(Supplied material begins)
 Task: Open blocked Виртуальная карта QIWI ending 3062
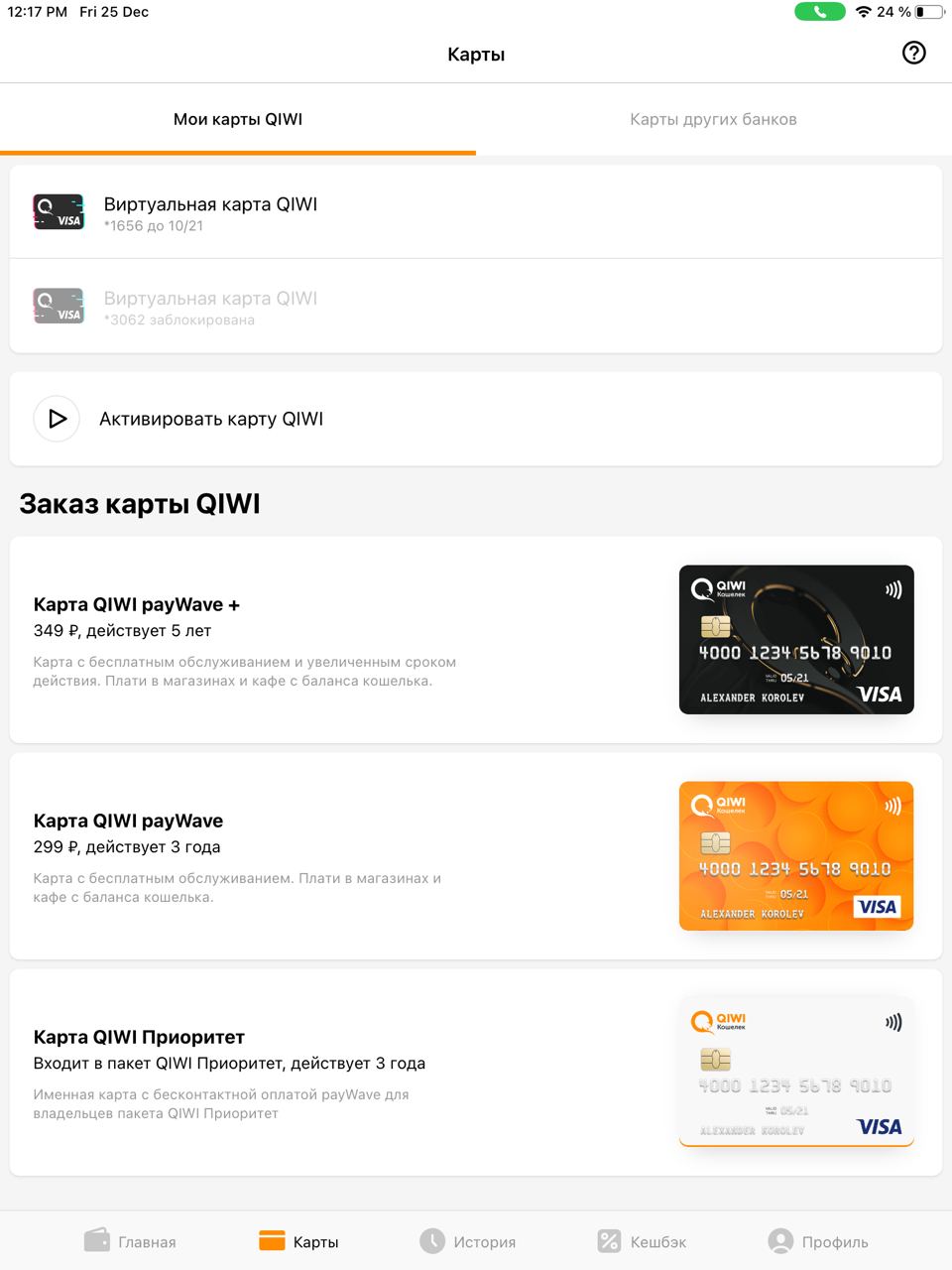coord(476,307)
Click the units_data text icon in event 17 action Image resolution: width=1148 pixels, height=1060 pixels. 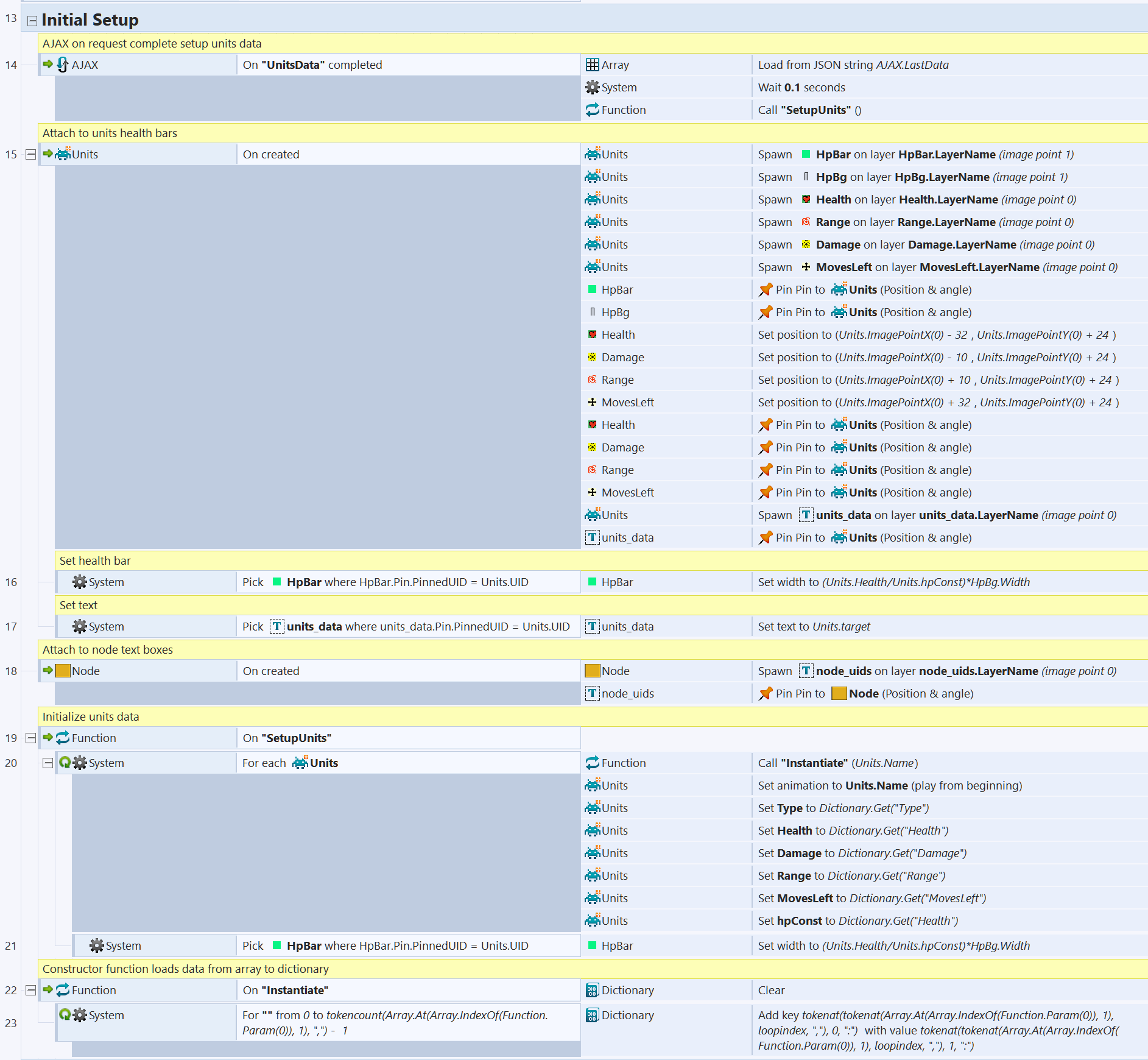592,627
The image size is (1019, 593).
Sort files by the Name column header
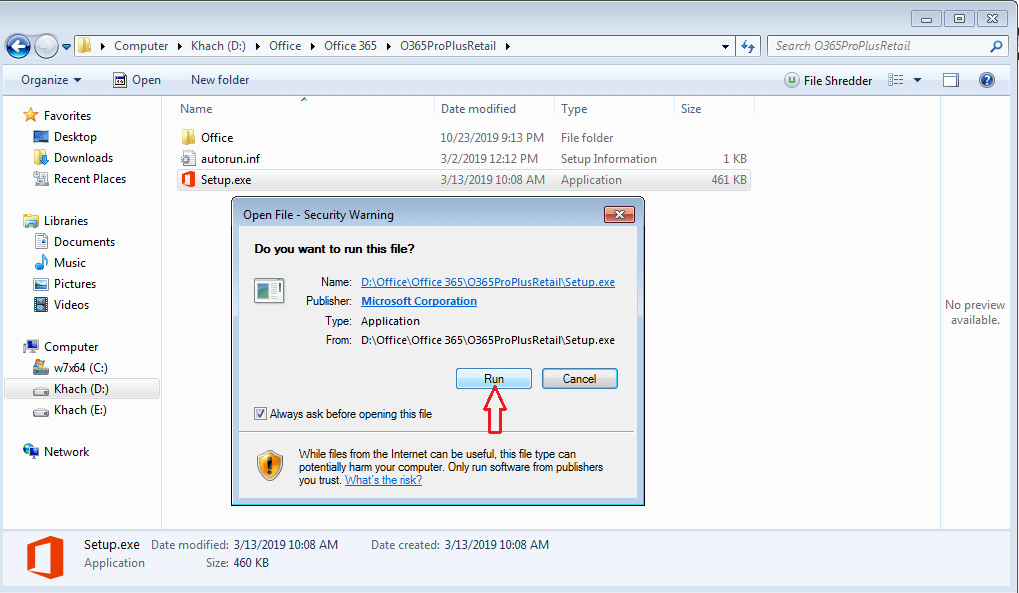coord(196,108)
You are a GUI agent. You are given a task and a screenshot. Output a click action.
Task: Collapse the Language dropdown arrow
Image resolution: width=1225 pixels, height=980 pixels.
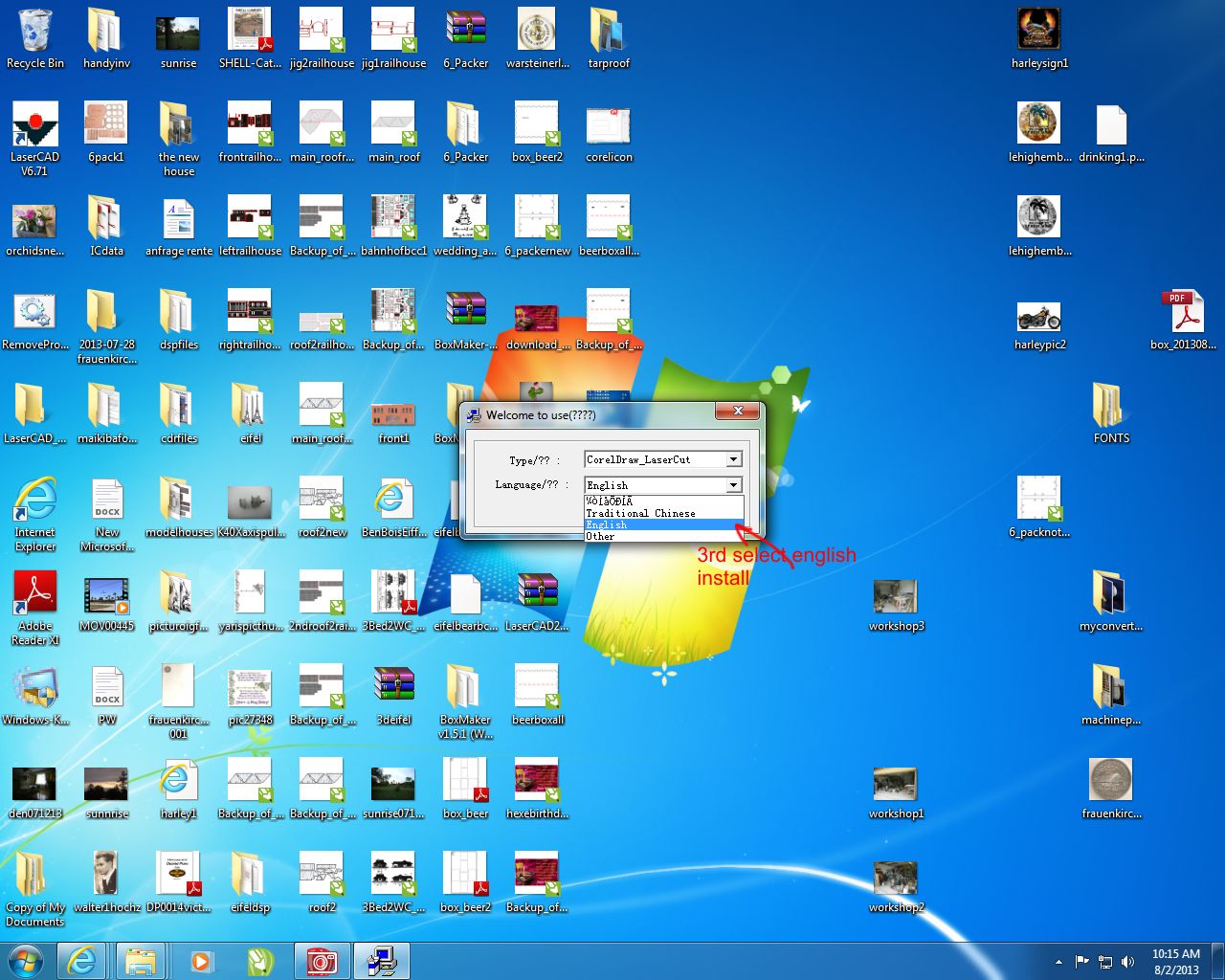(x=733, y=485)
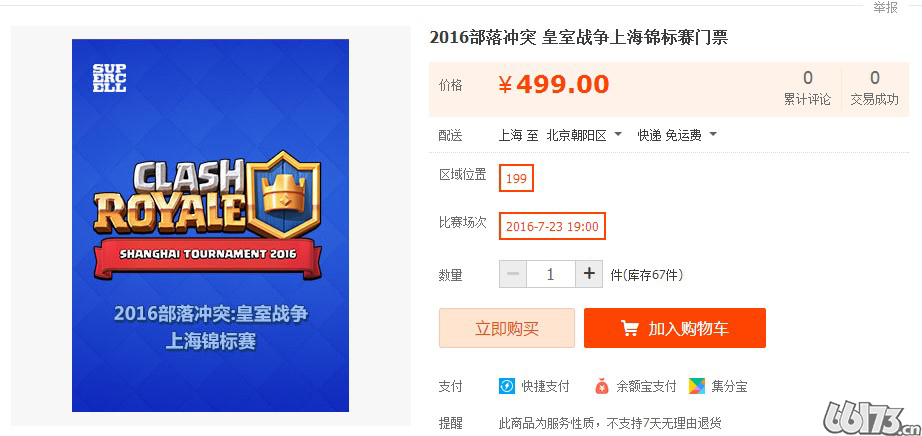922x436 pixels.
Task: Click the product title 2016部落冲突 皇室战争上海锦标赛门票
Action: click(579, 38)
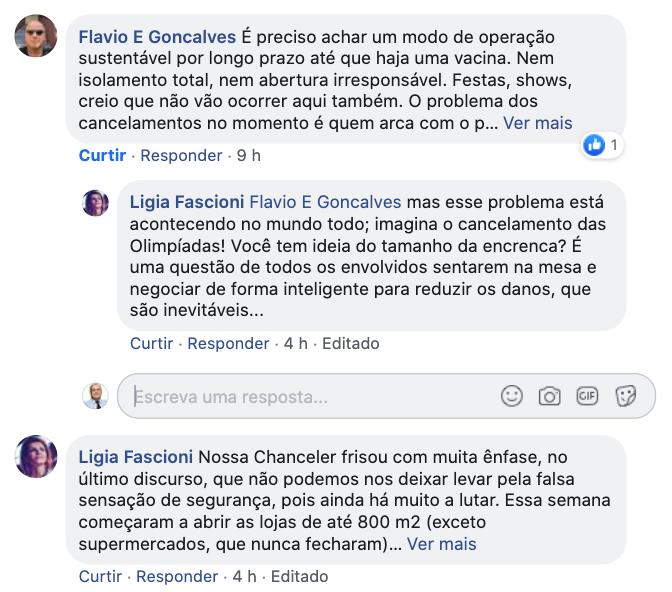
Task: Open the 9 h timestamp on Flavio's comment
Action: click(x=249, y=155)
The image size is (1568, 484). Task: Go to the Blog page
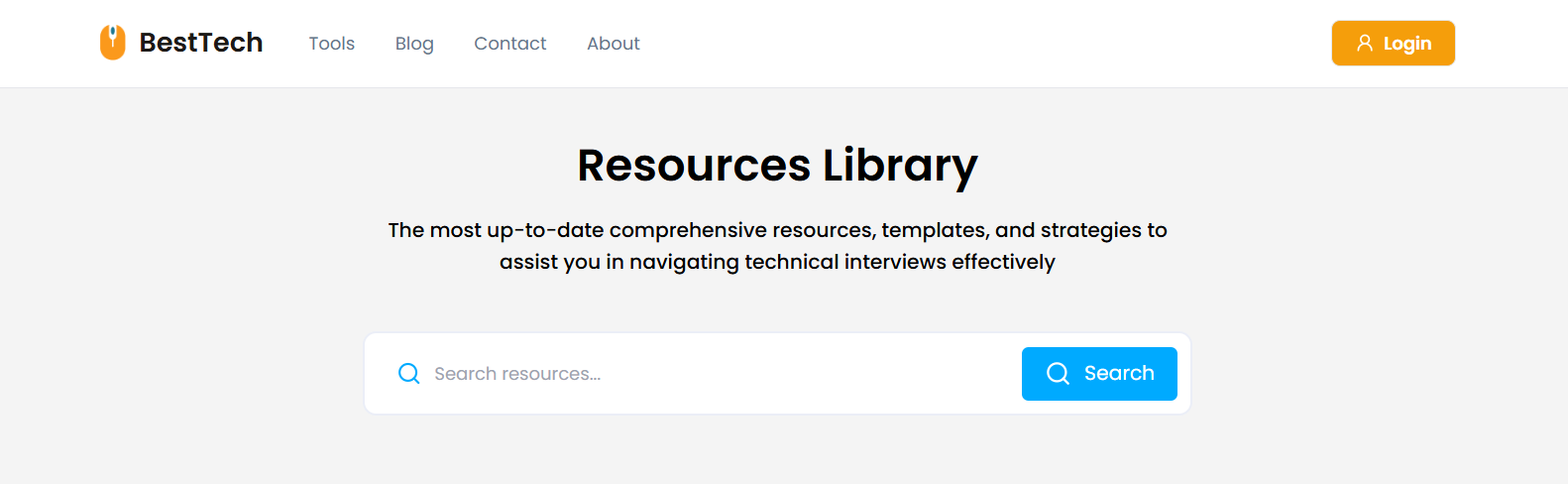[x=414, y=44]
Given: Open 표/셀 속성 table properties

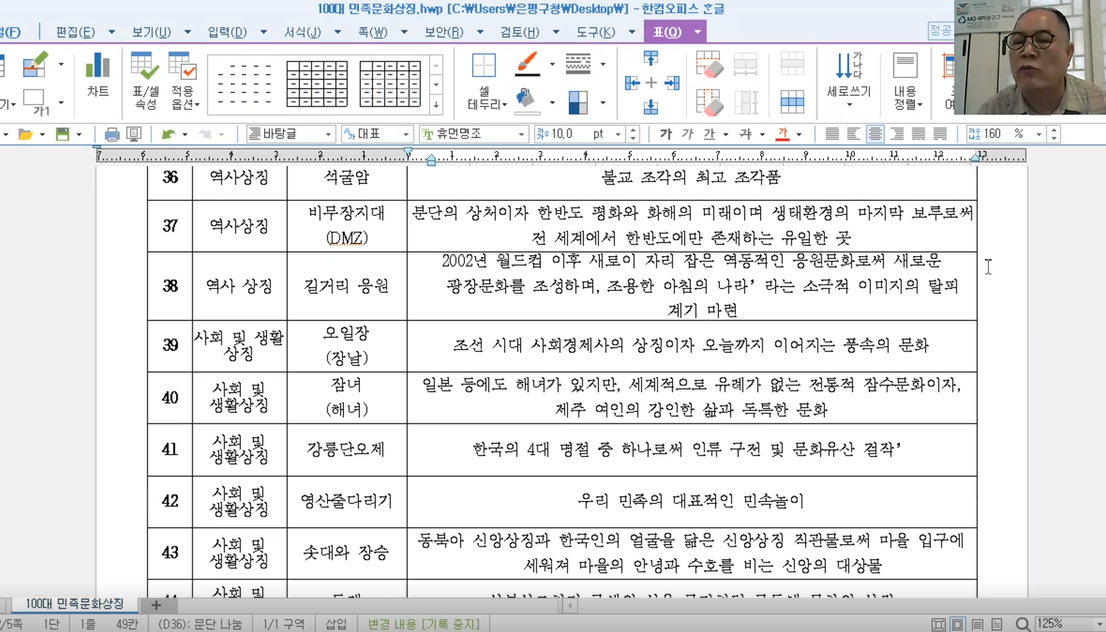Looking at the screenshot, I should pos(145,80).
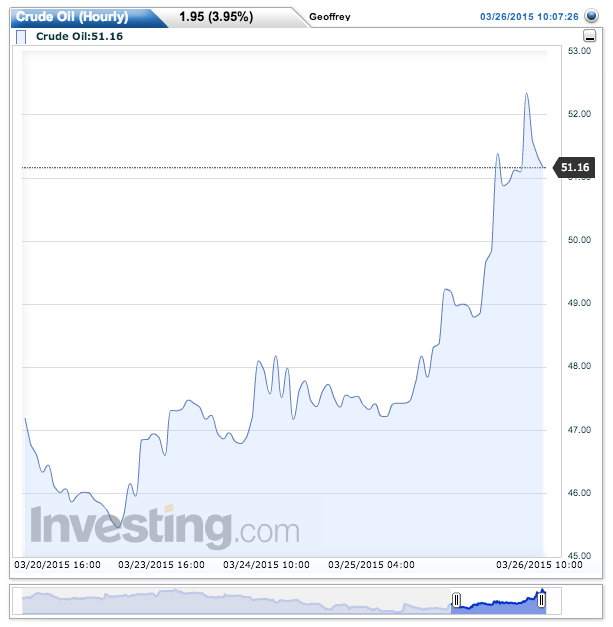Click the 51.16 current price marker
The width and height of the screenshot is (613, 627).
click(x=575, y=168)
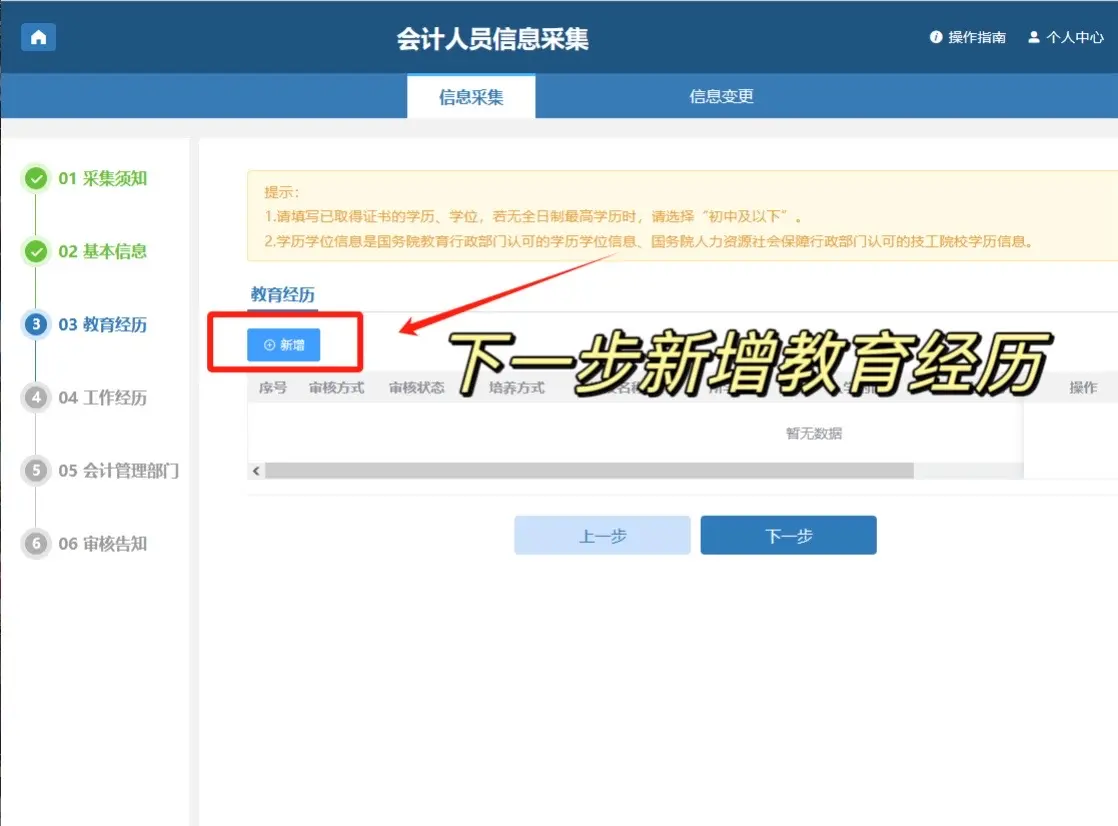Open 个人中心 user profile
This screenshot has height=826, width=1118.
[x=1066, y=37]
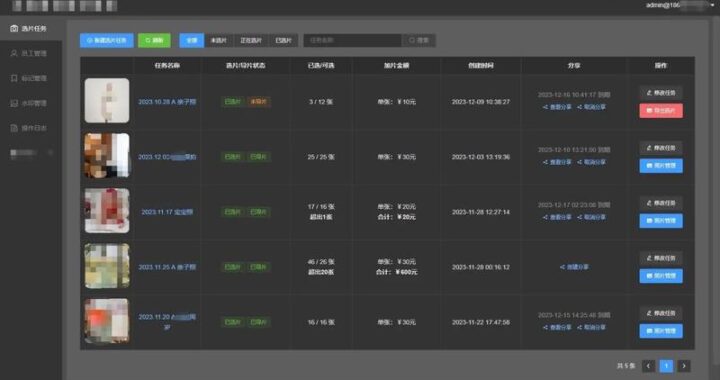The height and width of the screenshot is (380, 720).
Task: Edit the first task with pencil button
Action: pyautogui.click(x=661, y=93)
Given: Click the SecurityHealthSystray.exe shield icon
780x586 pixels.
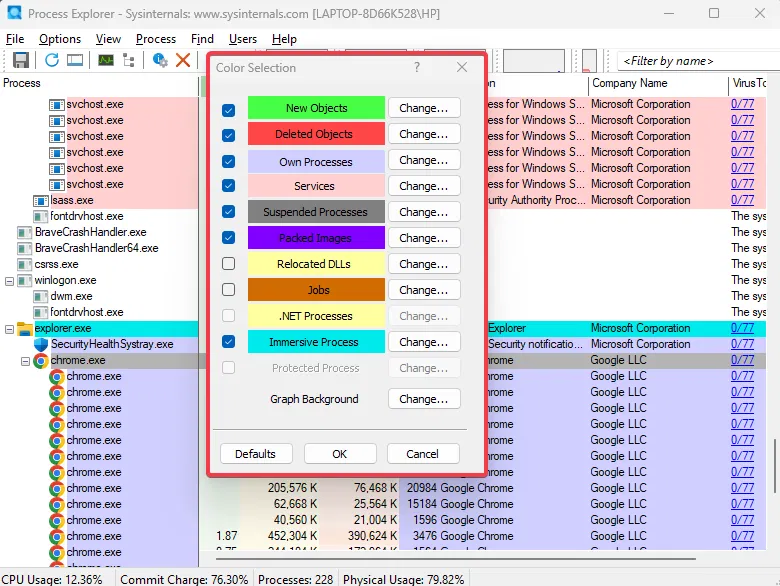Looking at the screenshot, I should pyautogui.click(x=41, y=344).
(Supplied material ends)
Activity
Return only the part above that opens with the line containing "Sort files by the Name column header" and closes with the line containing "Task: Collapse the Language dropdown arrow", exactly and with both ends, skipping the pictures.

Answer section
Sort files by the Name column header
coord(196,108)
You are a GUI agent. You are given a task and a screenshot. Output a click action.
Task: Collapse the Language dropdown arrow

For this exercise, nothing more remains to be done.